A husband, eight children, and the rhythms of cotton farming: these are the factors that shaped the life of Hester McClain Calvert. Daughter, wife, and sister of cotton farmers, Hester represents millions of Texas women at the turn of the twentieth century who led their lives in relationship to their families and rarely had existences away from the farm. But these women are important because their families depended on them. A rural household without a wife and mother had a difficult if not impossible, time. In the story of Texas, the farm woman is an unsung heroine. The efforts of these women ensured that Texas led the United States in cotton production before World War II, growing one-third to one-fourth of the raw cotton for the entire nation.


I have heard so many stories about life on the farm from my grandmother and great grandmother. I knew that they played a very important role in my heritage, but had no idea how important they were to changing face of Texas. Here are just a few of my favorite farm stories from my grandmother.....


  • The kids often chased down the chicken that they would have for dinner and "mom" would ring its neck and fry it.

  • There was no heat in the house so "mom" would take bricks from the oven, wrap them in a towel and put them by the kids feet so that they would stay warm at night.

  • In the summer time "mom" would put water in a large tub out in the sun to warm for bathing because to heat water in the house in the summer would make the house hot and their was no air conditioning.

  • Sometimes there would only be two trips to town all summer because most of the food was raised or grown on the farm.

  • Water had to be drawn from a cistern and poured into a bucket to take inside.

  • Children played outside with the chickens, cows, pigs, goats, and milk cows.

These are just a few exerts from my grandmothers journal. I am working to write the entire story, but for now these are some of my favorite lines. I am always amazed at the strength of the women in my past and reading other stories about Texas women makes me swell with pride at the story of my family.

4 comments:

Stachia said...

I loved the picture! I hope the history class is not getting you down, she can really pile on the work. I don't know what you got on your paper but I would have given you an A.

Mommysmart said...

Thanks Stachia! This professor just might be the death of me.

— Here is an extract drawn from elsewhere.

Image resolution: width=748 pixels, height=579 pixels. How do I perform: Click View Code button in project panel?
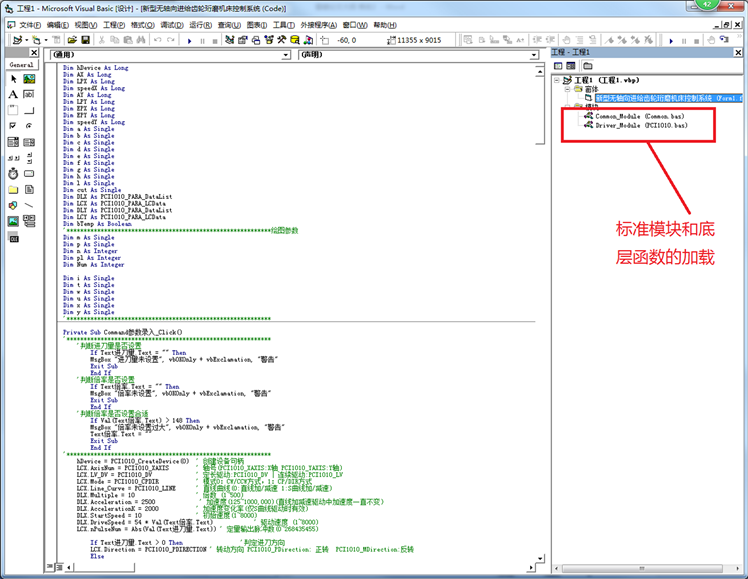tap(559, 66)
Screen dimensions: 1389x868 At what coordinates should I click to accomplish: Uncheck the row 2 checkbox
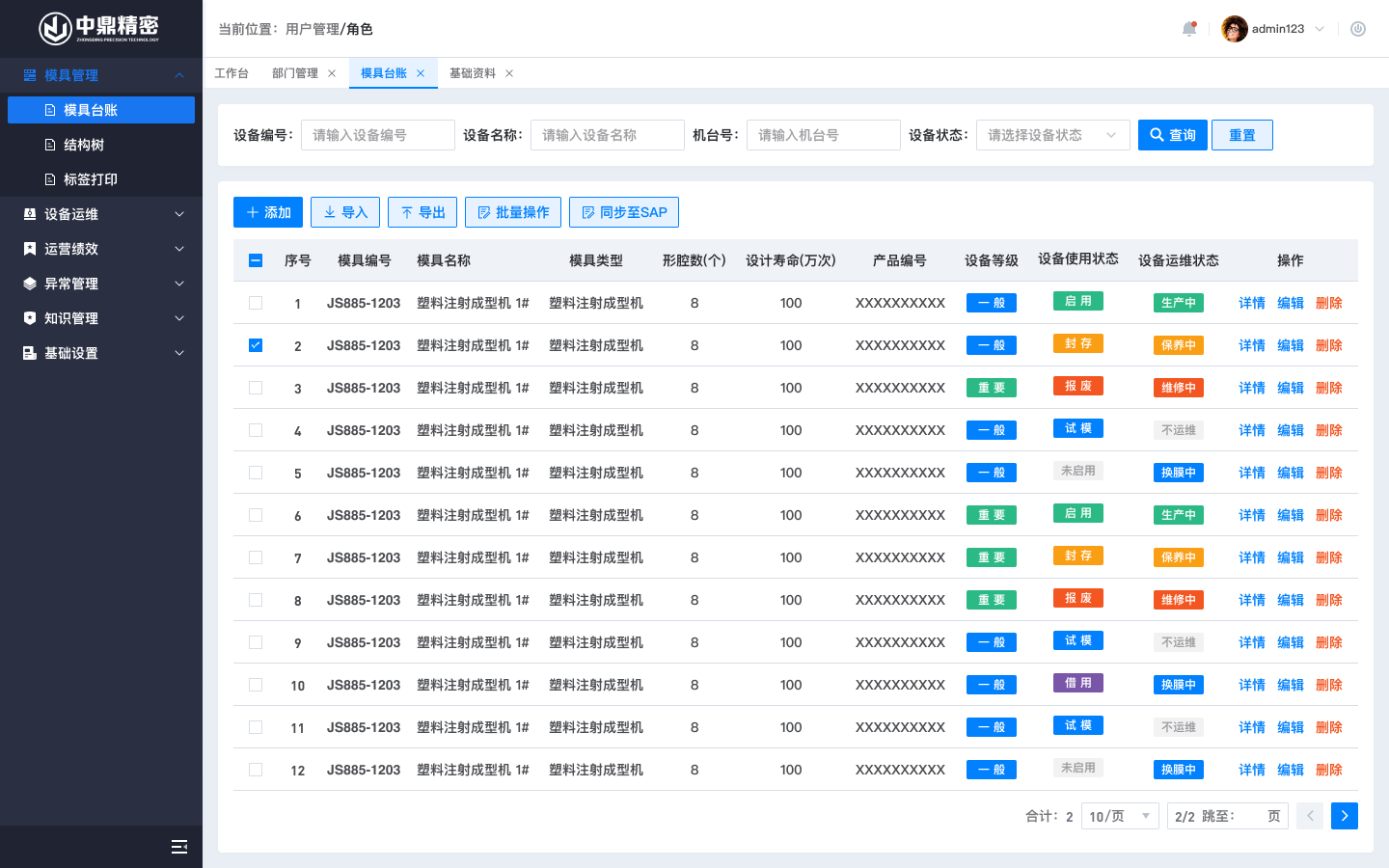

So far I have an A, but I have a sneaking feeling that it may be only a memory by the end of this course.

ran said...

Having grown up in Texas and living a block away from a cotton patch,and literally surrounded by cotton growing on every available lot....I really enjoyed your bit of history. Can I ask what town the picture was taken in? It looks so familiar, but most small towns in TX in the 60's looked just like that.

Reading your blog, and reading about Nazareth just takes me back home. It is still a real treat, on the rare occasions that we go to TX in the fall, to see the fields of cotton.

Monalea said...

I love hearing about life back when. Thanks for sharing.